• [EXERCISE AIM]
Copy every one of the following items word for word, keeping their order.

═══ DATA EXTRACTS ═══

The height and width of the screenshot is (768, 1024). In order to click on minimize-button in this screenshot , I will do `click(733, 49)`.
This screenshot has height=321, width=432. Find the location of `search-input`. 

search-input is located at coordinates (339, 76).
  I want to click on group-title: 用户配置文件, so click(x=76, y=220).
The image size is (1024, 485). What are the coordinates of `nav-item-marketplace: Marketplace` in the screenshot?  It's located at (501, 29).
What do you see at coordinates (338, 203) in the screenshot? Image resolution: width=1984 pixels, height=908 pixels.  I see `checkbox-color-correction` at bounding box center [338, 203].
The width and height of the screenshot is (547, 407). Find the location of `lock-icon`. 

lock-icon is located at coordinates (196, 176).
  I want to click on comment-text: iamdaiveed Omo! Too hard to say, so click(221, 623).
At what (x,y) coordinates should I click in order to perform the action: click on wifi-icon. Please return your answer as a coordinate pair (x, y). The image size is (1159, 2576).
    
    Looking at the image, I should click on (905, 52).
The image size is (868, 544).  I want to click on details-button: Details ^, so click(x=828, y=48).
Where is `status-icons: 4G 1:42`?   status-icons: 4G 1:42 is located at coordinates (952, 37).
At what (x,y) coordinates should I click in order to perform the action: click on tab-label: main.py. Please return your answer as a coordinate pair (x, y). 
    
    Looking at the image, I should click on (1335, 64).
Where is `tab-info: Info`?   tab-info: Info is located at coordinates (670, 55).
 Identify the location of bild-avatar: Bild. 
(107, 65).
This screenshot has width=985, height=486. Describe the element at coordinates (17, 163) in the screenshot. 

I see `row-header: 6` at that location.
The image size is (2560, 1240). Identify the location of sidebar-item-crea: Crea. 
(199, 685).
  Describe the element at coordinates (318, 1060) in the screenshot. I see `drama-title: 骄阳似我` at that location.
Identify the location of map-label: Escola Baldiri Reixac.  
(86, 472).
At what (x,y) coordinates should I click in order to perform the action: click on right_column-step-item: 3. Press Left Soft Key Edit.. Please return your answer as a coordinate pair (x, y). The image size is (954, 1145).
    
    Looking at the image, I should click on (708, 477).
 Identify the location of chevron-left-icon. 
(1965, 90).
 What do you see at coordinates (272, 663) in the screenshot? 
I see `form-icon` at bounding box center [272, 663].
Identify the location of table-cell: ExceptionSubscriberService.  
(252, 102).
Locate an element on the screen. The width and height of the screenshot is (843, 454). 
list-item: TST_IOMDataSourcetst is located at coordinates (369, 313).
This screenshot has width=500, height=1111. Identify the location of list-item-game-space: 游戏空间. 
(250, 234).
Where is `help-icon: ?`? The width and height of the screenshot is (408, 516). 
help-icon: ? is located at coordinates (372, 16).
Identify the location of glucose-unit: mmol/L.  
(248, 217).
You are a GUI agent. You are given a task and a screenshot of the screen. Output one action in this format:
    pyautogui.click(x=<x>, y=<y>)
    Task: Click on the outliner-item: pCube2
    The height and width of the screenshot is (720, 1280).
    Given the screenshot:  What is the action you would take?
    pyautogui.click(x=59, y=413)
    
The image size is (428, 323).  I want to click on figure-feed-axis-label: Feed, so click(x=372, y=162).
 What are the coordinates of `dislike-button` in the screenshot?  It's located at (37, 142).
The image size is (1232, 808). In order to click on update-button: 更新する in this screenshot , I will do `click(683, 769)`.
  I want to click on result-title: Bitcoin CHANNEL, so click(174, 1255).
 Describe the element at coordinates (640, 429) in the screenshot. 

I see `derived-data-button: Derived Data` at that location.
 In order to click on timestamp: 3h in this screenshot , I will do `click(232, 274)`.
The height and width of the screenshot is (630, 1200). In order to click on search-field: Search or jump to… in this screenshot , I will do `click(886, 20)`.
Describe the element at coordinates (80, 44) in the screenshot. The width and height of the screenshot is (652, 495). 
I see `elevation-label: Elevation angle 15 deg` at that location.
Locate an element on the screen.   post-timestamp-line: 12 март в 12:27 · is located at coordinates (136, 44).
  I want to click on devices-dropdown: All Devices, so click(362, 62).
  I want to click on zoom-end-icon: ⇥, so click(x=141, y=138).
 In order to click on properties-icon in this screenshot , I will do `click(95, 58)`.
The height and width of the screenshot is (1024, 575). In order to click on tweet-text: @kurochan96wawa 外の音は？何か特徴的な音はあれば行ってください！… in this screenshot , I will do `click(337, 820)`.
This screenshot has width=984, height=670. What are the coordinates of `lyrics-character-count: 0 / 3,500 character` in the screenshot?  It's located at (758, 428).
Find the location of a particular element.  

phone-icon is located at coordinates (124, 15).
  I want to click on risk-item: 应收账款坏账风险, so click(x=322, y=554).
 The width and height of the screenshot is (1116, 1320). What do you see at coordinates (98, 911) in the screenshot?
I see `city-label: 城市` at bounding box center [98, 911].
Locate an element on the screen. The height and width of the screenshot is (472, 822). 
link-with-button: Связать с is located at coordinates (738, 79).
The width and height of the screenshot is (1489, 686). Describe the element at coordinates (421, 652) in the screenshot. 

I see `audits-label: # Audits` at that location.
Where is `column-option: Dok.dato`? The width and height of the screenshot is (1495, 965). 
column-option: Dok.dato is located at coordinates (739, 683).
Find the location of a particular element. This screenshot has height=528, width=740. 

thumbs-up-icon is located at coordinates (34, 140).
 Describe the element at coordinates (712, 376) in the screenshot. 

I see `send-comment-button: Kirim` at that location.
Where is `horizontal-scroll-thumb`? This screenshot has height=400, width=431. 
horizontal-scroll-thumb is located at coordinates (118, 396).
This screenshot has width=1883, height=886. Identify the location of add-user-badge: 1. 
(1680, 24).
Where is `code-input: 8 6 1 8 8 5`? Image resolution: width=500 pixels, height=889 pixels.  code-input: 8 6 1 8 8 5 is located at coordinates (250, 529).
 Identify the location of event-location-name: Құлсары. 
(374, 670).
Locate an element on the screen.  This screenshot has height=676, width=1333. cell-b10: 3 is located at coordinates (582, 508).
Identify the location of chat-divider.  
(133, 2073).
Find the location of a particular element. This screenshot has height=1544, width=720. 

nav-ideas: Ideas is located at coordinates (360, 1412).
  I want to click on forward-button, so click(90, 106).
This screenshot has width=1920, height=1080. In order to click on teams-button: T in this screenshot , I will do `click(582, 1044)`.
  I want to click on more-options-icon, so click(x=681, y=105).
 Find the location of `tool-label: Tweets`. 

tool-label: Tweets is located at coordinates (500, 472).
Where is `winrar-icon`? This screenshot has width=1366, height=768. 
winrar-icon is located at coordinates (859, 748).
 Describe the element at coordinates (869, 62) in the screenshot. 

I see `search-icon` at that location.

═══

• [ANSWER FOR THE TASK]
The height and width of the screenshot is (768, 1024). In order to click on minimize-button in this screenshot , I will do `click(733, 49)`.
This screenshot has height=321, width=432. Find the location of `search-input`. 

search-input is located at coordinates (339, 76).
  I want to click on group-title: 用户配置文件, so click(x=76, y=220).
The image size is (1024, 485). What are the coordinates of `nav-item-marketplace: Marketplace` in the screenshot?  It's located at (501, 29).
What do you see at coordinates (338, 203) in the screenshot? Image resolution: width=1984 pixels, height=908 pixels.  I see `checkbox-color-correction` at bounding box center [338, 203].
The width and height of the screenshot is (547, 407). Find the location of `lock-icon`. 

lock-icon is located at coordinates (196, 176).
  I want to click on comment-text: iamdaiveed Omo! Too hard to say, so click(221, 623).
At what (x,y) coordinates should I click in order to perform the action: click on wifi-icon. Please return your answer as a coordinate pair (x, y). The image size is (1159, 2576).
    
    Looking at the image, I should click on (905, 52).
The image size is (868, 544).  I want to click on details-button: Details ^, so click(x=828, y=48).
Where is `status-icons: 4G 1:42`?   status-icons: 4G 1:42 is located at coordinates (952, 37).
At what (x,y) coordinates should I click in order to perform the action: click on tab-label: main.py. Please return your answer as a coordinate pair (x, y). 
    
    Looking at the image, I should click on (1335, 64).
Where is `tab-info: Info`?   tab-info: Info is located at coordinates (670, 55).
 Identify the location of bild-avatar: Bild. 
(107, 65).
This screenshot has width=985, height=486. Describe the element at coordinates (17, 163) in the screenshot. 

I see `row-header: 6` at that location.
The image size is (2560, 1240). Identify the location of sidebar-item-crea: Crea. 
(199, 685).
  Describe the element at coordinates (318, 1060) in the screenshot. I see `drama-title: 骄阳似我` at that location.
Identify the location of map-label: Escola Baldiri Reixac.  
(86, 472).
At what (x,y) coordinates should I click in order to perform the action: click on right_column-step-item: 3. Press Left Soft Key Edit.. Please return your answer as a coordinate pair (x, y). The image size is (954, 1145).
    
    Looking at the image, I should click on (708, 477).
 Identify the location of chevron-left-icon. 
(1965, 90).
 What do you see at coordinates (272, 663) in the screenshot? 
I see `form-icon` at bounding box center [272, 663].
Identify the location of table-cell: ExceptionSubscriberService.  
(252, 102).
Locate an element on the screen. The width and height of the screenshot is (843, 454). 
list-item: TST_IOMDataSourcetst is located at coordinates (369, 313).
This screenshot has width=500, height=1111. Identify the location of list-item-game-space: 游戏空间. 
(250, 234).
Where is `help-icon: ?`? The width and height of the screenshot is (408, 516). 
help-icon: ? is located at coordinates (372, 16).
Identify the location of glucose-unit: mmol/L.  
(248, 217).
You are a GUI agent. You are given a task and a screenshot of the screen. Output one action in this format:
    pyautogui.click(x=<x>, y=<y>)
    Task: Click on the outliner-item: pCube2
    The height and width of the screenshot is (720, 1280).
    Given the screenshot:  What is the action you would take?
    pyautogui.click(x=59, y=413)
    
The image size is (428, 323).  I want to click on figure-feed-axis-label: Feed, so click(x=372, y=162).
 What are the coordinates of `dislike-button` in the screenshot?  It's located at (37, 142).
The image size is (1232, 808). In order to click on update-button: 更新する in this screenshot , I will do `click(683, 769)`.
  I want to click on result-title: Bitcoin CHANNEL, so click(174, 1255).
 Describe the element at coordinates (640, 429) in the screenshot. 

I see `derived-data-button: Derived Data` at that location.
 In order to click on timestamp: 3h in this screenshot , I will do `click(232, 274)`.
The height and width of the screenshot is (630, 1200). In order to click on search-field: Search or jump to… in this screenshot , I will do `click(886, 20)`.
Describe the element at coordinates (80, 44) in the screenshot. The width and height of the screenshot is (652, 495). 
I see `elevation-label: Elevation angle 15 deg` at that location.
Locate an element on the screen.   post-timestamp-line: 12 март в 12:27 · is located at coordinates (136, 44).
  I want to click on devices-dropdown: All Devices, so click(362, 62).
  I want to click on zoom-end-icon: ⇥, so click(x=141, y=138).
 In order to click on properties-icon in this screenshot , I will do `click(95, 58)`.
The height and width of the screenshot is (1024, 575). In order to click on tweet-text: @kurochan96wawa 外の音は？何か特徴的な音はあれば行ってください！… in this screenshot , I will do `click(337, 820)`.
This screenshot has width=984, height=670. What are the coordinates of `lyrics-character-count: 0 / 3,500 character` in the screenshot?  It's located at (758, 428).
Find the location of a particular element.  

phone-icon is located at coordinates (124, 15).
  I want to click on risk-item: 应收账款坏账风险, so click(x=322, y=554).
 The width and height of the screenshot is (1116, 1320). What do you see at coordinates (98, 911) in the screenshot?
I see `city-label: 城市` at bounding box center [98, 911].
Locate an element on the screen. The height and width of the screenshot is (472, 822). 
link-with-button: Связать с is located at coordinates (738, 79).
The width and height of the screenshot is (1489, 686). Describe the element at coordinates (421, 652) in the screenshot. 

I see `audits-label: # Audits` at that location.
Where is `column-option: Dok.dato`? The width and height of the screenshot is (1495, 965). 
column-option: Dok.dato is located at coordinates (739, 683).
Find the location of a particular element. This screenshot has height=528, width=740. 

thumbs-up-icon is located at coordinates (34, 140).
 Describe the element at coordinates (712, 376) in the screenshot. 

I see `send-comment-button: Kirim` at that location.
Where is `horizontal-scroll-thumb`? This screenshot has height=400, width=431. 
horizontal-scroll-thumb is located at coordinates (118, 396).
This screenshot has width=1883, height=886. Identify the location of add-user-badge: 1. 
(1680, 24).
Where is `code-input: 8 6 1 8 8 5`? Image resolution: width=500 pixels, height=889 pixels.  code-input: 8 6 1 8 8 5 is located at coordinates (250, 529).
 Identify the location of event-location-name: Құлсары. 
(374, 670).
Locate an element on the screen.  This screenshot has height=676, width=1333. cell-b10: 3 is located at coordinates (582, 508).
Identify the location of chat-divider.  
(133, 2073).
Find the location of a particular element. This screenshot has height=1544, width=720. 

nav-ideas: Ideas is located at coordinates (360, 1412).
  I want to click on forward-button, so click(90, 106).
This screenshot has width=1920, height=1080. In order to click on teams-button: T in this screenshot , I will do `click(582, 1044)`.
  I want to click on more-options-icon, so click(x=681, y=105).
 Find the location of `tool-label: Tweets`. 

tool-label: Tweets is located at coordinates (500, 472).
Where is `winrar-icon`? This screenshot has width=1366, height=768. 
winrar-icon is located at coordinates (859, 748).
 Describe the element at coordinates (869, 62) in the screenshot. 

I see `search-icon` at that location.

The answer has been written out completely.